Brief:
The reply should hold only the lines below from the one with "Image resolution: width=845" to the end, each copied exactly.

Data for analysis:
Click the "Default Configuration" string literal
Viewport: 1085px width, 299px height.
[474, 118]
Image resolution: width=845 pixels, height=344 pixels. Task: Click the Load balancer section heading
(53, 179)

Exercise result:
Image resolution: width=845 pixels, height=344 pixels. Task: Click the Load balancer section heading
(53, 179)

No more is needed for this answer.